**EXERCISE INSTRUCTIONS:**
Output every record below exactly.

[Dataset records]
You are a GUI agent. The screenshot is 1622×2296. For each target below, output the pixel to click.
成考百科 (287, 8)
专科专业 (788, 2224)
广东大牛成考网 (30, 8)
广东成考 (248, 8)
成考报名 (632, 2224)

**RESPONSE AREA:**
You are a GUI agent. The screenshot is 1622×2296. For each target below, output the pixel to click.
成考百科 (287, 8)
专科专业 (788, 2224)
广东大牛成考网 (30, 8)
广东成考 (248, 8)
成考报名 (632, 2224)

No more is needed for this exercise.